Madagascar – Geography
Madagascar belongs geologically to Africa and the Indian subcontinent, as the island was part of the primordial continent Gondwanaland and was first separated from Africa in the Cretaceous. The island can be divided into four quite different landscape zones.
The central highlands are located at an altitude of 900-1500 m and are intersected by several mountain ridges and massifs. The Tsaratanana massif (2876 m) reaches its highest point to the north. Around the mountain ranges are volcanic soils that characterize the entire central island with a strongly eroded, red-colored and hilly landscape with sparse or no tree growth at all. Deforestation, burning of fields and overgrazing have led to the formation of large erosion holes, lavaka.
From the highlands, the landscape falls abruptly towards the approximately 40 km wide eastern coastal area, which is intersected by a large number of rivers. On these slopes are the remains of an original wide rainforest belt. The coast itself is characterized by dunes and lagoons. A canal along the coast from Toamasina in the north to Vangaindrano in the south was built in the colonial era, but is now in severe disrepair and is used only by local fishermen. To the north lies the elongated island of Nosy Boraha (Sainte-Marie) off the coast.

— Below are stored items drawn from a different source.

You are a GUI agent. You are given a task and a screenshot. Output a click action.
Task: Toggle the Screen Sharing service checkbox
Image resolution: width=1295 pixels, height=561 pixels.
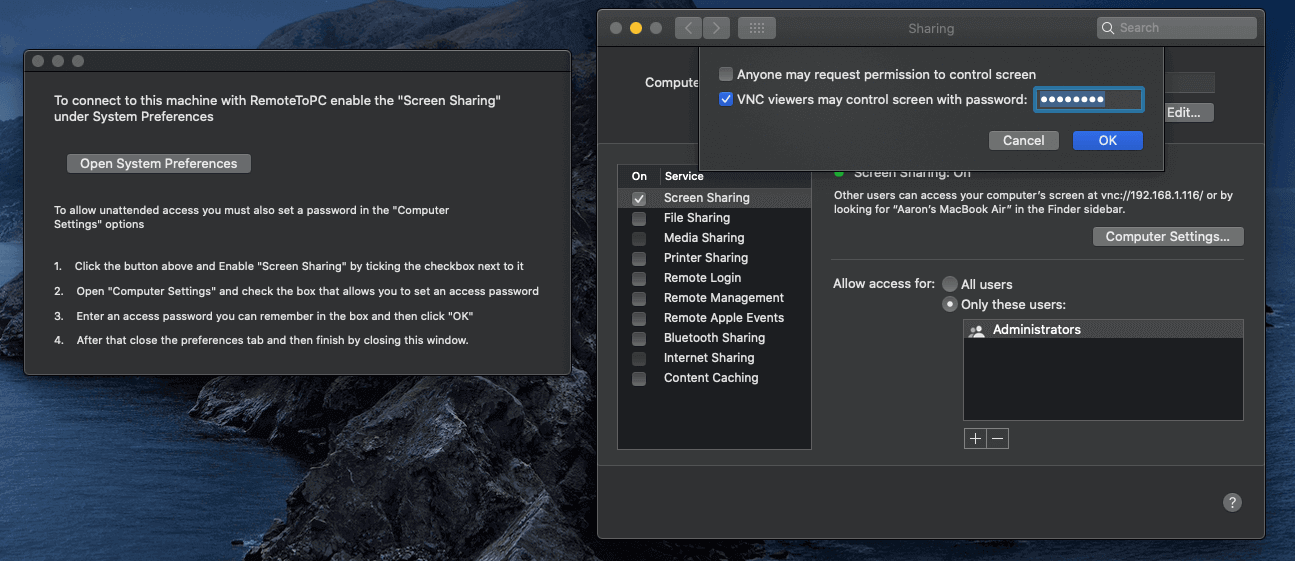[639, 198]
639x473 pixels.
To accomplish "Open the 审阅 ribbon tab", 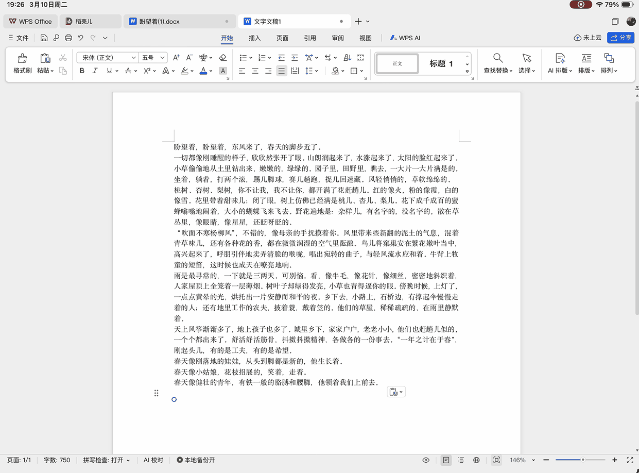I will coord(338,37).

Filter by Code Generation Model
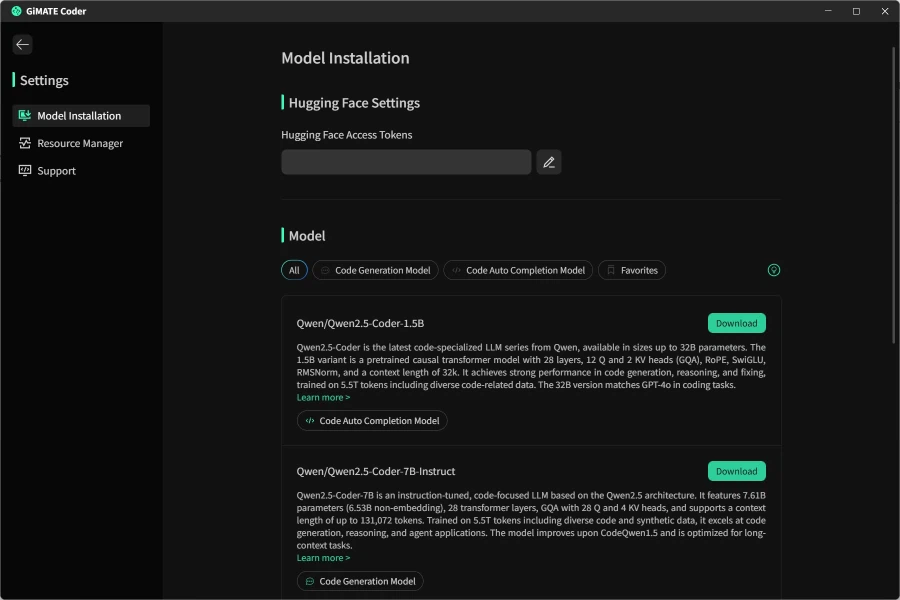[x=375, y=270]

In the western part of Madagascar, the terrain drops evenly towards the Mozambique Canal. The mountain ranges, which are offshoots of the central highlands, are in this area covered by younger, sedimentary rocks. The coast is irregular and varied with coral reefs, volcanic islets and extensive mangrove swamps. Three large rivers flow to the west, forming large deltas; they bring volcanic material from the highlands, which colors the sea off the deltas red. Farthest to the north is the island of Nosy Bé off the coast.
The southern part is characterized by stretches of semi-desert and thorn forest. Here lies the Isalo massif with strongly irregular rock formations, small forests in the river valleys and magnificent plateaus overlooking the savannah landscape.
Madagascar is located in the tropical zone, but the climate varies greatly. The east coast is exposed to the humid, warm southeastern pass and has year- round rainfall; up to 3700 mm per year furthest north. In the area here and off the coast, violent hurricanes occur in the summer, from January to March, frequently causing damage to the coast. The central highlands are significantly cooler and especially to the west much drier. On the west coast, there is a dry season from April to November and only sparse rain the rest of the year, while the southern part of Madagascar has long actual periods of drought.
Population and ethnography
The population is divided into 18 “tribes”; the division is not ethnically based, but rather historical-geographical with a background in past kingdoms.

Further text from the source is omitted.